The Supreme Court did however refer to the obiter in Esso West Africa Inc.

(supra) and said as follows “…. it would have been much better, particularly with respect to a statement of account contained in a book produced by a computer, if the position is clarified beyond doubt by legislation as has been done in the English Civil Evidence Act, 1968.”

It is the provision of Section 5 of the English Civil Evidence Act 1968 regarding the conditions precedent for the admissibility of documentary evidence produced by a computer that were finally adopted in the 2011 Evidence Act as counselled by the Supreme Court in the 1976 case of Yesufu v. A.C.B (supra).

In another Supreme Court decision of Elizabeth Anyaebosi v. R. T. Briscoe (1987) 3 NWLR (part 59) 84 @ 96-97, the statement of account upon which the claims in this suit was reproduced and upheld were stored in and reproduced from a computer. This statement of account was admitted in evidence without objection at the High Court and in the Court of Appeal.

The Supreme Court on further appeal upheld the judgements of the lower Court to the effect that the computerised statement of account were admissible under Section 96 (1) and (2) of the now repealed Evidence Act 1945 which section allows the admission of secondary evidence upon the fulfilment of certain conditions precedent.

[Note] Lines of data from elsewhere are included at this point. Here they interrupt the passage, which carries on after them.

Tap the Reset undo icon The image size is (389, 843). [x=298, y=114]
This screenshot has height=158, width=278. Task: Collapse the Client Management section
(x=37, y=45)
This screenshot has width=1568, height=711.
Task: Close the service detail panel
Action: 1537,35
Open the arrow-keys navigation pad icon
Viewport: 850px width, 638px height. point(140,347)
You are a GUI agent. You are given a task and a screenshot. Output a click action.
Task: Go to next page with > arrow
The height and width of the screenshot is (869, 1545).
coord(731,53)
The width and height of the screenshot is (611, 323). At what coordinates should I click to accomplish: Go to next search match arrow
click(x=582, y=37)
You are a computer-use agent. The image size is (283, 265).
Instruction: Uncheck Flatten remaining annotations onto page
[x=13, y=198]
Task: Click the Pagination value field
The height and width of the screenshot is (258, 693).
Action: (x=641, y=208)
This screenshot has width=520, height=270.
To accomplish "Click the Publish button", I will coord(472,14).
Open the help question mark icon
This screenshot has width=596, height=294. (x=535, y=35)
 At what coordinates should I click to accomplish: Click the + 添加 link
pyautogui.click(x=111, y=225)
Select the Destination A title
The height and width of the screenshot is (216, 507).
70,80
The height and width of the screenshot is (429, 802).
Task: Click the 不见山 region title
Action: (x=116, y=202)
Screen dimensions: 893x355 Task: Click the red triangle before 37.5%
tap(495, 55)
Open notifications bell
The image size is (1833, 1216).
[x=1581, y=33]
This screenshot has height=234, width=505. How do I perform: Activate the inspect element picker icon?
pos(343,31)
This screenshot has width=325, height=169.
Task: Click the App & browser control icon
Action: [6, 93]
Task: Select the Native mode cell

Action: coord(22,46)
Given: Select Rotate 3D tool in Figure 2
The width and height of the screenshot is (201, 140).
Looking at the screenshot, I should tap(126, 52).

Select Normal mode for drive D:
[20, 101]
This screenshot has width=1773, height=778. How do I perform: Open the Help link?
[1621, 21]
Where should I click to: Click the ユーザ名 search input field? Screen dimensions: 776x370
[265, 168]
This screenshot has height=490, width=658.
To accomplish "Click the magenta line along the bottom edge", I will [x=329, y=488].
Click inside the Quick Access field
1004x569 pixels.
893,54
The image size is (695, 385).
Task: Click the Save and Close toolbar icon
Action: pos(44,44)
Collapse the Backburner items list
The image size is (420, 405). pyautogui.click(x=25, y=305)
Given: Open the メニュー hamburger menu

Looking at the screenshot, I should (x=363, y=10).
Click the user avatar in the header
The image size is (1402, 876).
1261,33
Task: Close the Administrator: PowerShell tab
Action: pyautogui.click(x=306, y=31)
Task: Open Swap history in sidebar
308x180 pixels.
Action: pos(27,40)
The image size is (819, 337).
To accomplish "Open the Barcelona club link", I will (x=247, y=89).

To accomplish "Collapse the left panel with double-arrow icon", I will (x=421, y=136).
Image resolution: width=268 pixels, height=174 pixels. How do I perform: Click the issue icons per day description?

This is in contrast with some kind of evidence which are absolutely inadmissible under Nigerian law.

In the case of Oguma Associated Companies (Nig.) Ltd v. I.B.W.A Limited (1988) 1 NSCC 395 @ 413 the Nigerian Supreme Court said obiter that Nigerian Courts need to become circumspect in interpreting Section 96 of the 1945 Evidence Act in the light of modern day banking procedures and gadgets such as computers which are now increasingly used by businesses.

The Supreme Court also said obiter that there are certain types of evidence such as hearsay evidence, unstamped and unregistered documents which are inadmissible in Law and which cannot be admitted by consent of the parties.

It was held in the Oguma Associated Companies case that while the correctness of whether the statement of account was rightly or wrongly rejected by the lower Court as there was no cross-appeal on this point, other admissible and uncontradicted evidence were provided to entitle the Respondent Bank to judgment. This appeal was accordingly dismissed.

Conclusions
There are typographical errors in the Evidence Act 2011. These minor typographical errors will have to be corrected at the first opportunity of any amendment to this legislation. See examples of these errors in Sections 71 and 206.

The subject of evidence and the admissibility of documents have remained a very technical subject for many years. The Evidence Act 2011 continued with this tradition by failing to simplify the evidence rules for both legal practitioners and non-legal practitioners, to easily read and understand the provisions of this Law.

Lastly, we adopt and recommend to you the conclusions of Zachary G. Newman and Anthony Ellis in their article entitled “The Reliability, Admissibility and Power of Electronic Evidence” published on January 25, 2011 in the Litigation Section of the American Bar Association Journal to the effect that “Electronic evidence is becoming more and more prevalent in lawsuits. Therefore, significant time should be devoted to identifying and analysing the authentication and admissibility issues relative to the electronic data involved in the litigation. Addressing these issues at the earliest possible phase is critical to a successful evidentiary presentation on summary judgement, at a hearing or at trial.

The groundwork for establishing the authenticity and admissibility should begin as soon as the information is gathered and reviewed as additional discovery may be required to ensure that the electronic evidence can be used in Court.”